Cette dépression collective a de quoi étonner. Notre pays se range parmi les premières puissances du monde. Dans d’innombrables domaines, il se distingue par son dynamisme et son inventivité. La richesse de sa culture et la beauté de ses paysages recueillent une adhésion générale. Ses valeurs sont universellement admirées. Tout pourrait par conséquent nous sourire. Et pourtant, d’abord imperceptiblement, puis lentement, très lentement, on dirait presque paisiblement, un profond malaise s’est répandu dans nos consciences, jusqu’à devenir l’une des caractéristiques de notre peuple.

L’élection d’un jeune président nimbé d’enthousiasme, obtenue à la barbe des partis installés, nous a certes tirés de la pesante atmosphère dans laquelle s’achevait le quinquennat précédent. L’attente le dispute désormais à la résignation. Il serait cependant naïf de croire que le malaise national s’est résorbé.

La variété de ses symptômes permet de l’appréhender sous de multiples angles, de l’éducation aux institutions en passant par l’économie. Le point de départ, ici, sera la question de l’immigration. Pourquoi ce choix, demandera-t-on, alors que tant d’autres défis nous requièrent ? Cela ne reviendrait-il pas à suggérer que l’immigration domine tout, voire que tout s’y résume ?

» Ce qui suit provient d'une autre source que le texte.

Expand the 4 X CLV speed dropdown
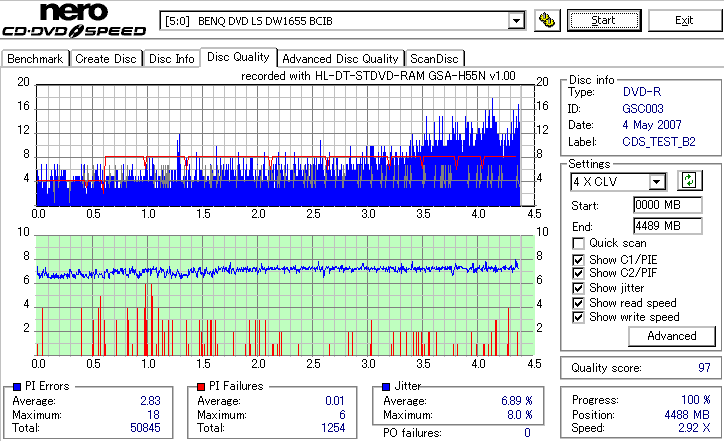The image size is (724, 441). click(x=657, y=182)
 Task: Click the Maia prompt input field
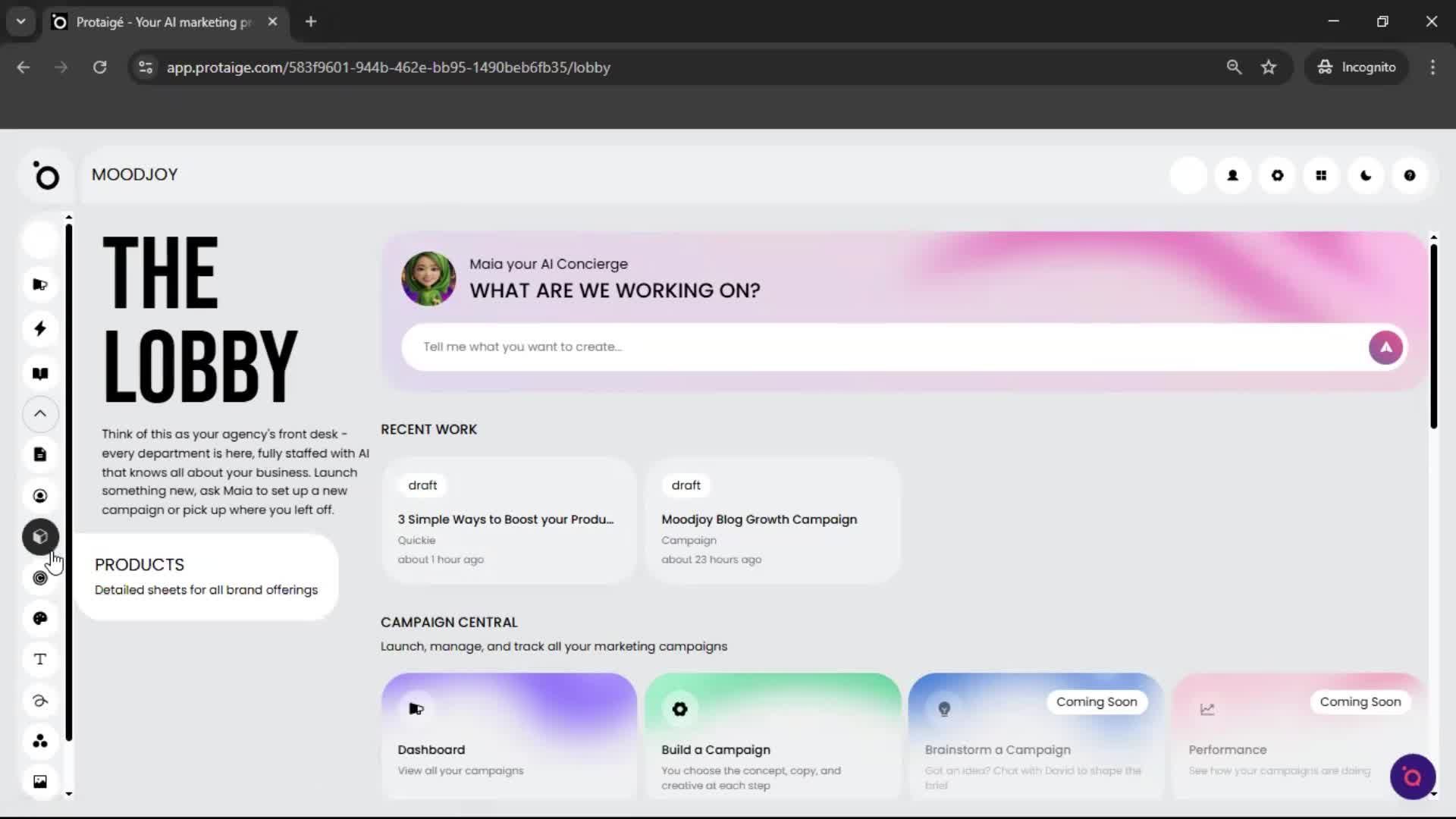point(887,347)
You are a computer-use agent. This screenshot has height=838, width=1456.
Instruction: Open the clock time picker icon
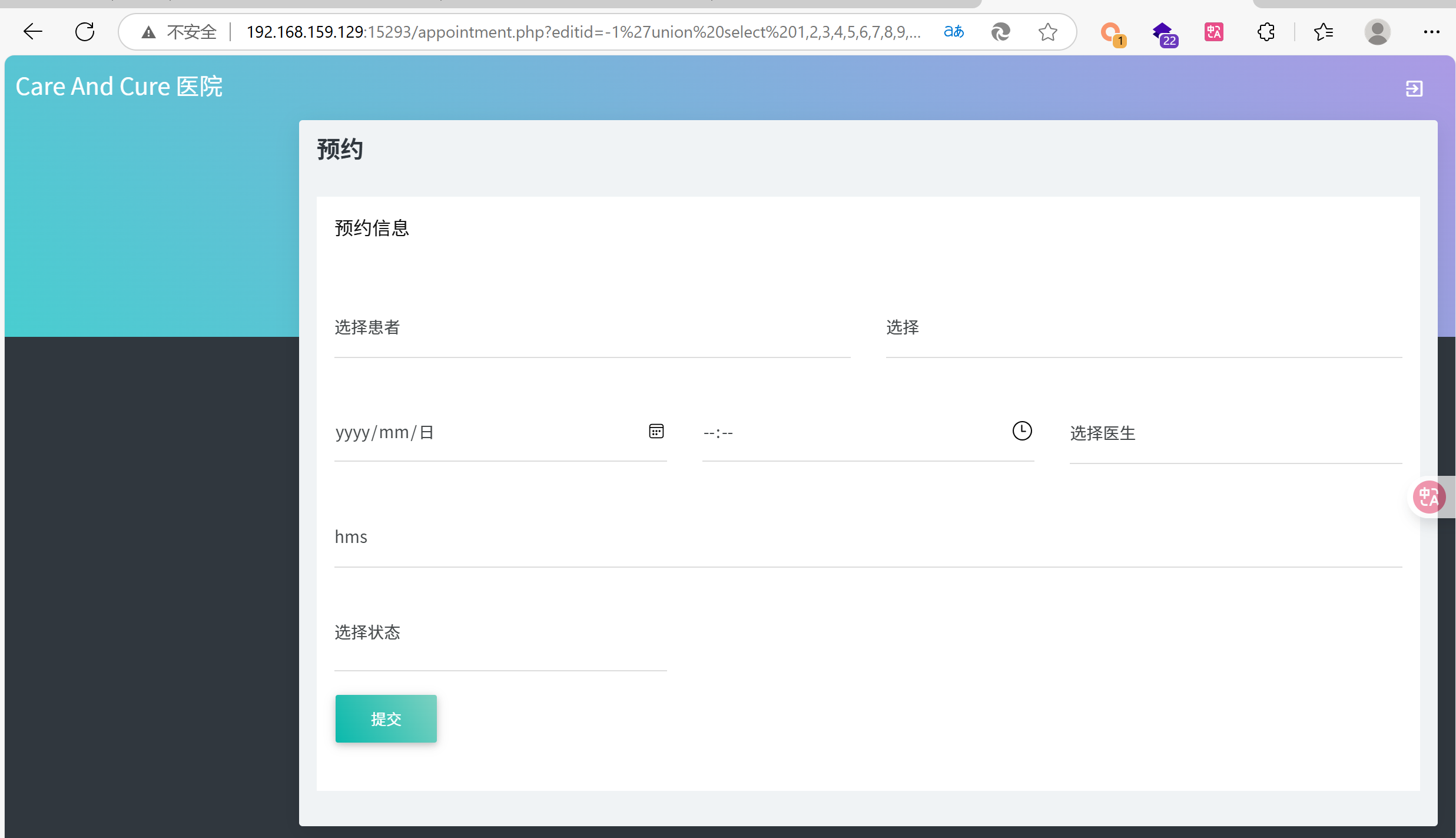1021,430
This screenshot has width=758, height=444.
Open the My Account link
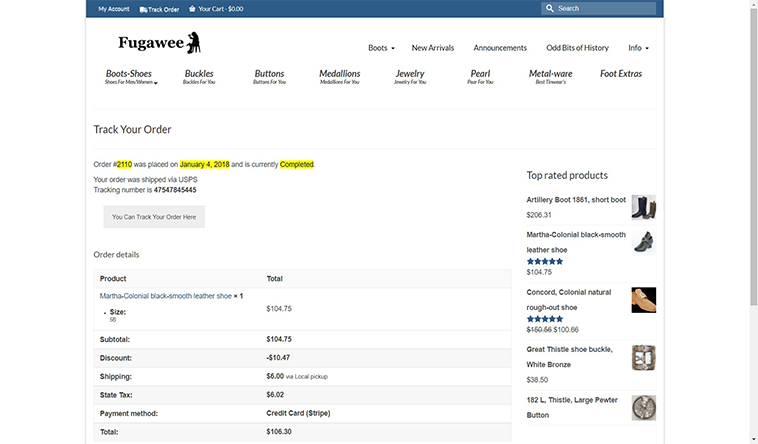tap(113, 8)
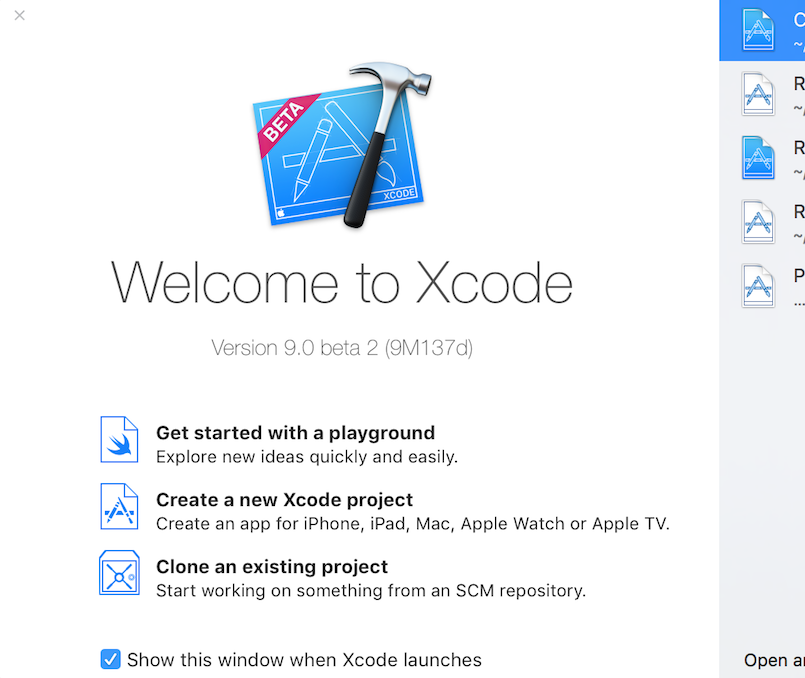Click the last playground icon in the sidebar
The image size is (805, 678).
coord(758,287)
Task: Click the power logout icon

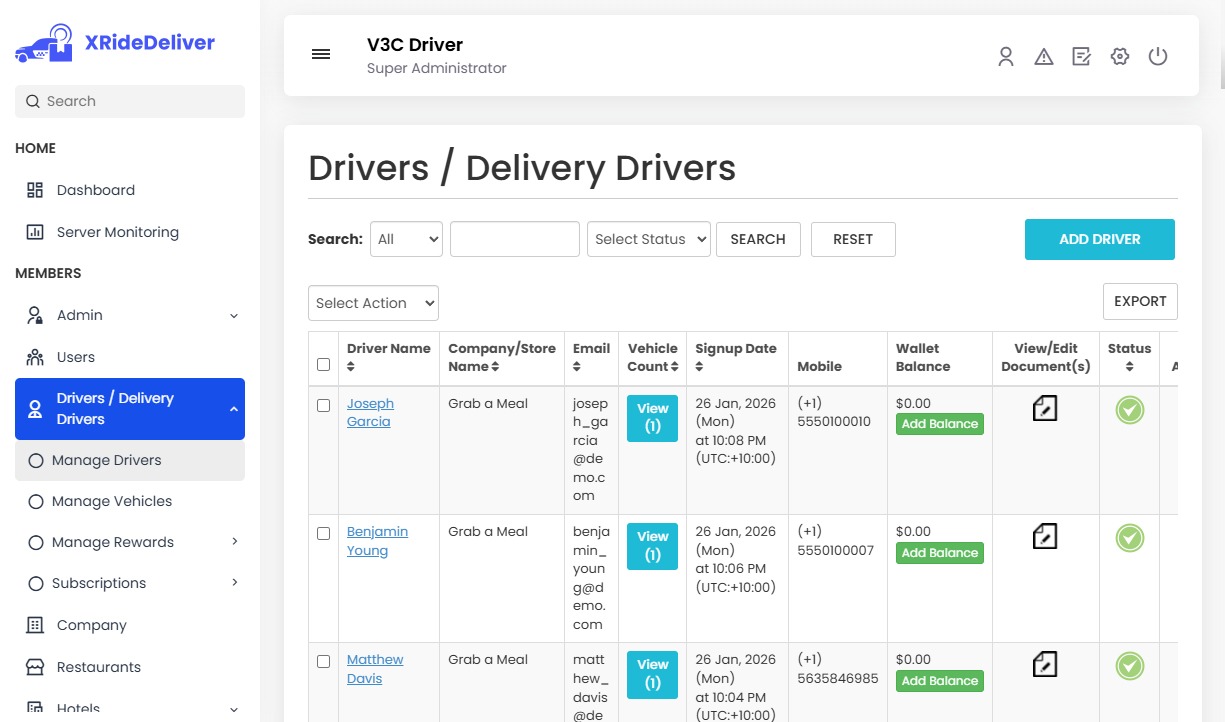Action: [x=1158, y=57]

Telle n’est absolument pas la thèse défendue au long de ces pages. Si l’immigration forme la pierre d’angle du raisonnement, ce n’est pas pour lui prêter un rôle causal, ni même pour lui donner la primauté parmi les enjeux contemporains, mais parce qu’elle nous tend un formidable miroir. Quand on l’envisage dans toutes ses implications, on voit paraître la France telle qu’elle vit et se pense aujourd’hui. C’est comme une bobine que l’on déroule. Les politiques qui ont accompagné l’évolution des flux migratoires et les discours qui ont prétendu en rendre compte, les actes et les passivités, les mots et les silences, en somme notre rapport à l’immigration dans son ensemble, illustrent à la perfection la crise où s’est enferré notre pays – et à un degré moindre notre continent, en tout cas sa partie occidentale, le cœur historique de l’Union européenne.

À cela s’ajoute un élément conjoncturel. Notre approche de l’immigration est brouillée par les réactions passionnelles qu’elle suscite et les exploitations politiciennes auxquelles elle donne lieu, tandis que son caractère hautement sensible exigerait qu’elle ne soit traitée qu’avec retenue. C’est ainsi faire œuvre utile que de l’examiner sereinement, dans un double souci de rigueur et de bienveillance, en s’efforçant de se mettre à la place des uns et des autres afin de rendre justice à chacun.

Au demeurant, la motivation de cet ouvrage est civique autant qu’intellectuelle. Son but est de contribuer à la réflexion sur les moyens de surmonter nos difficultés présentes. L’analyse y est donc tout entière tournée vers l’action : elle se veut une tentative de comprendre ce qui est, mais aussi, et plus encore, un appel à déterminer ce qui sera.